RALPH VAUGHAN WILLIAMS
Songs of Travel
The House of Life
Baritone
David Ireland
Piano
Claudio Marino Moretti
The collection Songs of Travel was composed by Ralph Vaughan Williams between 1905 and 1912 based on texts from the homonymous poetry collection by Robert Louis Stevenson. It is not a case that Stevenson’s works have a lot in common with that “travel poetry” which had inspired other composers, leading them to the same genre. Just as in Schubert’s renowned Die Shöne Müllerin and Winterreise, the songs tell in first person the adventures of a wayfarer. But in Stevenson’s writings the wayfarer is not victim of the circumstances and proceeds with determination, appreciating the beauty of the world. Such an aspect is represented quite effectively on a musical level, where it becomes the fulcre of a surprising vital impulse. Only in certain isolated moments Williams-Stevenson’s wayfarer shows a slight nostalgic sentiment regarding the past times, though quickly returning to the reaffirmation of beauty and its simple and temporary nature.
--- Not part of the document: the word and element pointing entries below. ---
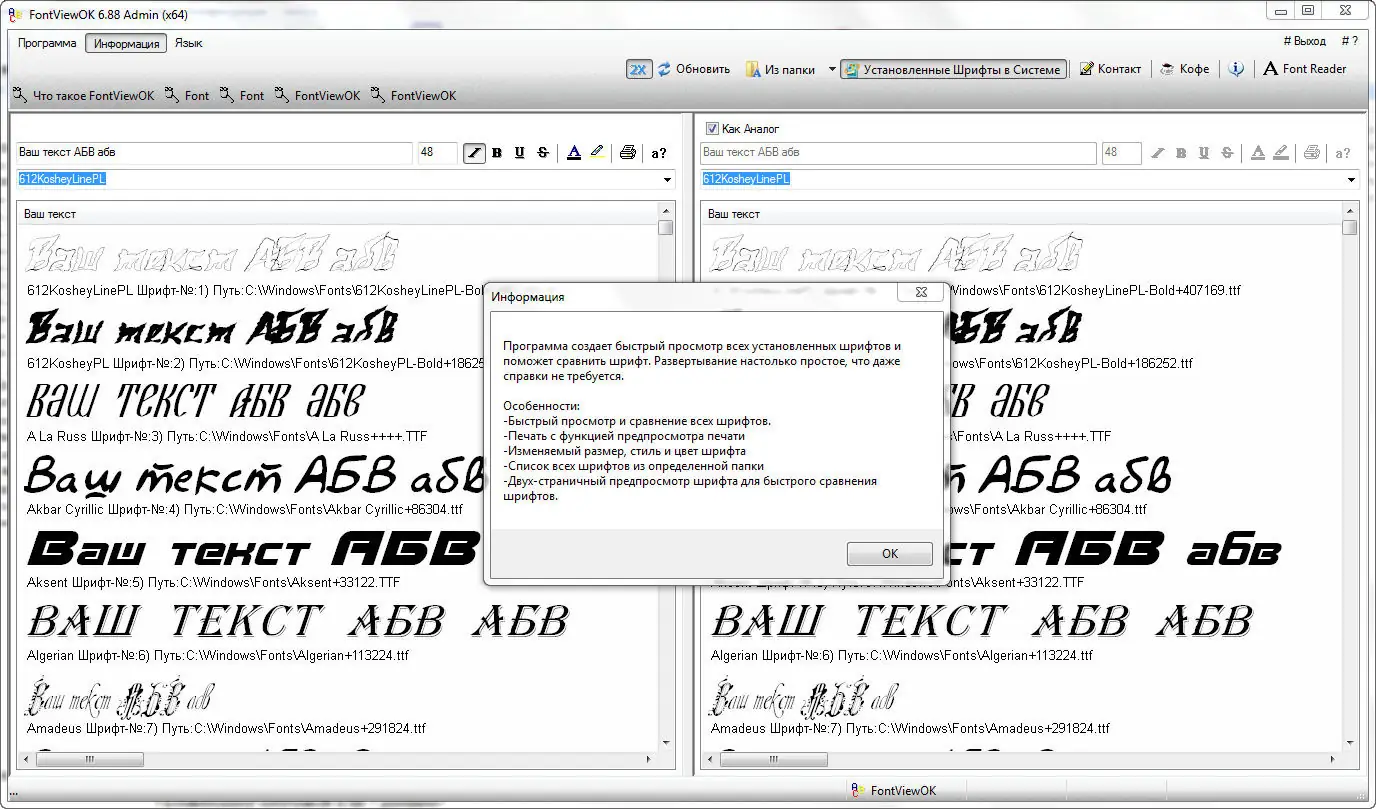This screenshot has height=809, width=1376.
Task: Toggle italic style in left panel
Action: click(474, 153)
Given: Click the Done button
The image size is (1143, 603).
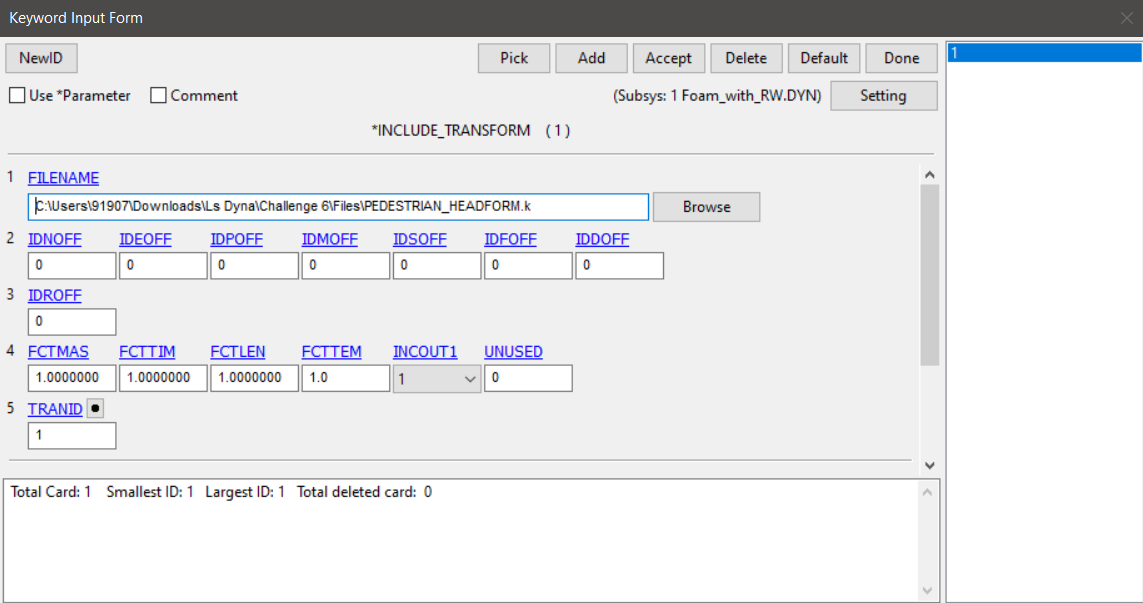Looking at the screenshot, I should [x=901, y=58].
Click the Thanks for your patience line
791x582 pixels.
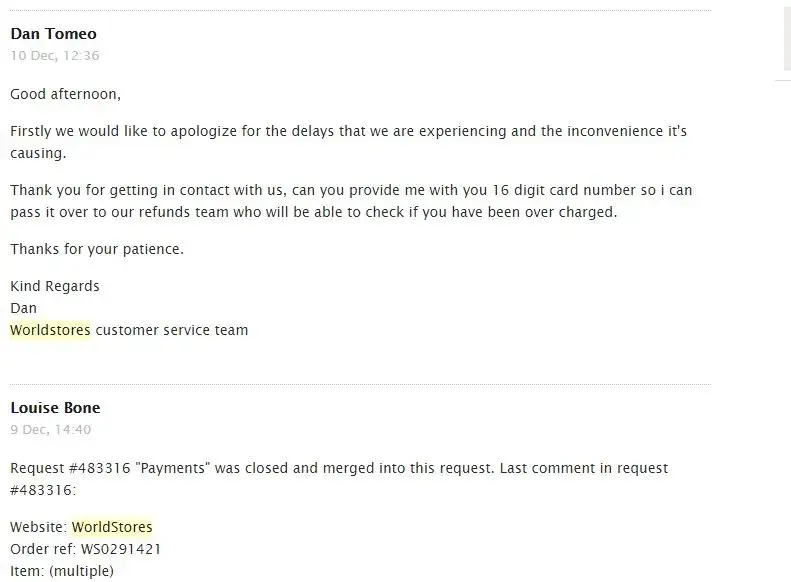(x=97, y=249)
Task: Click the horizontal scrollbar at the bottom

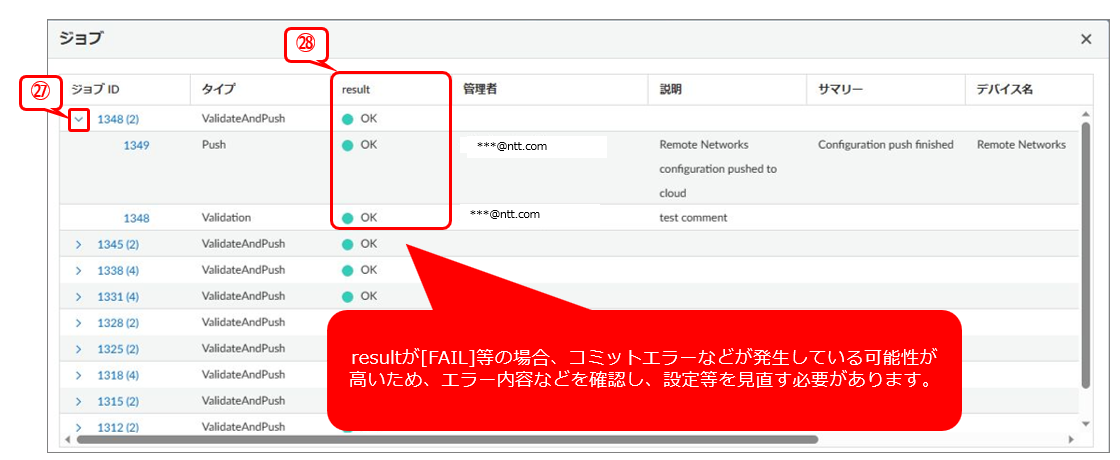Action: [450, 439]
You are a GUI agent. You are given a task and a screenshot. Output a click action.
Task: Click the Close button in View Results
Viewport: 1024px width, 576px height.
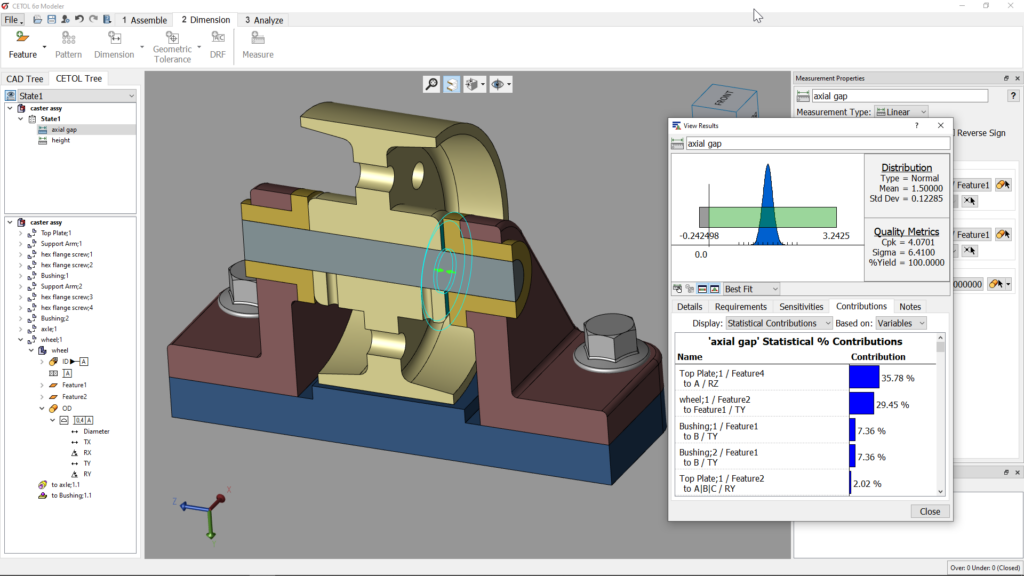click(x=928, y=511)
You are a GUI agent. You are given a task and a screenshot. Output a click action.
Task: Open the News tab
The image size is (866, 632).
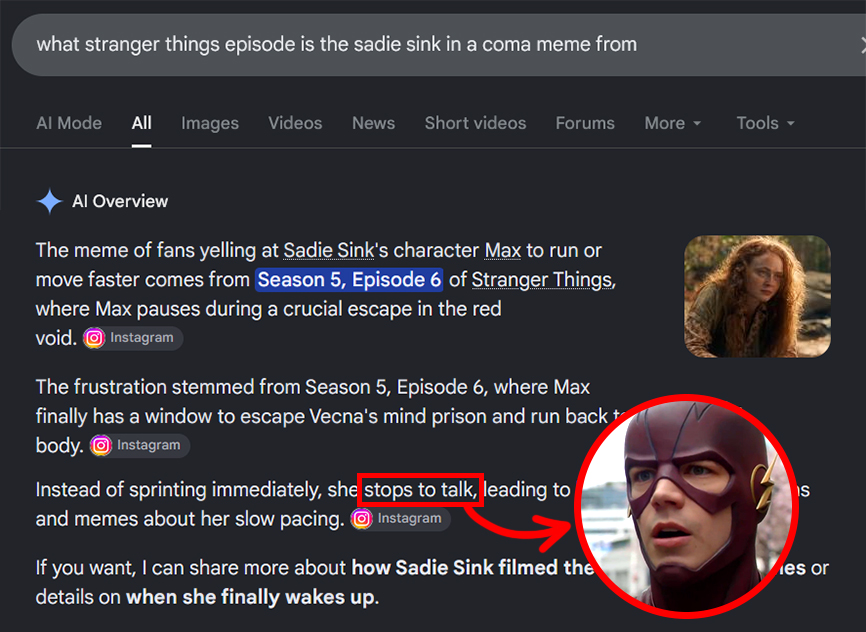pos(373,123)
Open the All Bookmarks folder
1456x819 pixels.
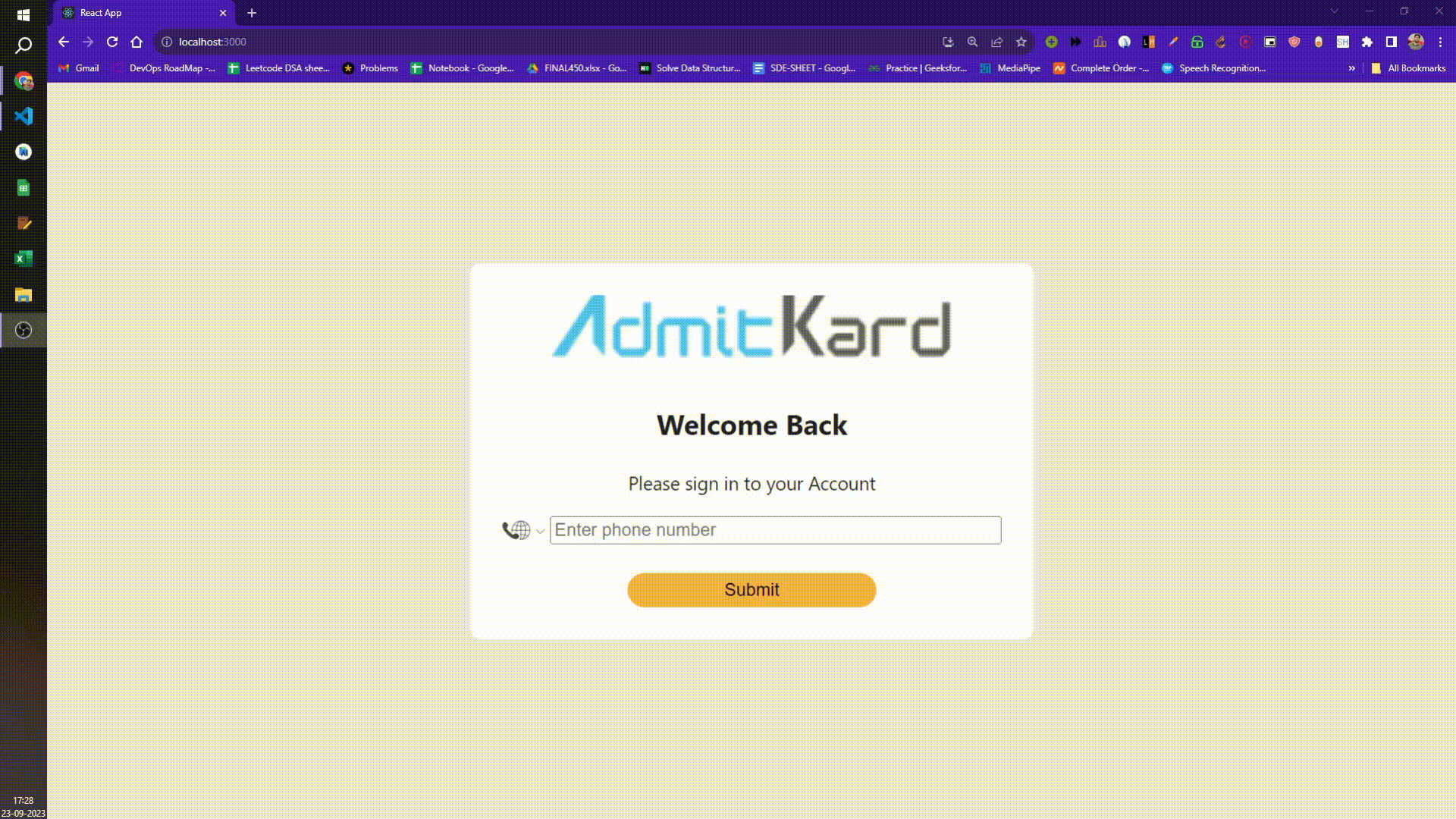(x=1408, y=68)
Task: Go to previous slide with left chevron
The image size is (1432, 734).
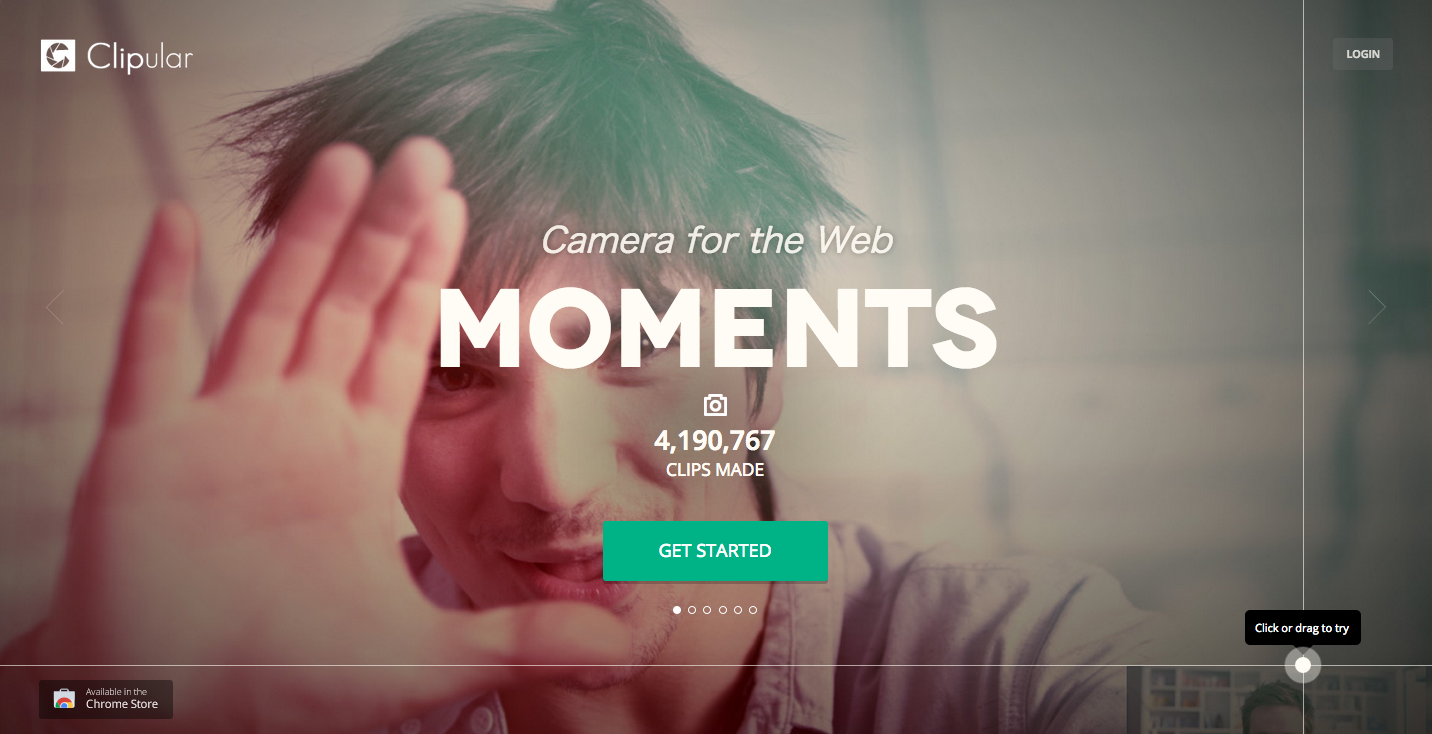Action: coord(55,307)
The collection The House of Life was written some years earlier based on works by Dante Gabriel Rossetti (also renowned as an illustrator and painter of the pre-Raphaelite school). This time, the theme is love. Each piece pays homage to the loved woman, almost idealized, whom the poet longs for. There are many literary – and therefore, musical – references to symbolist atmosphere of XIX century, with visions of great effect outlining love even in its shadows.
Vaughan Williams’ music lightly describes the poets’ words. Both collections present a research effort around the sounds of British folk and ancient music widely present in the composer’s catalogue, always accompanied by a refined writing influenced by the XIX-century German tradition, Maurice Ravel’s and Gabriel Fauré’s music.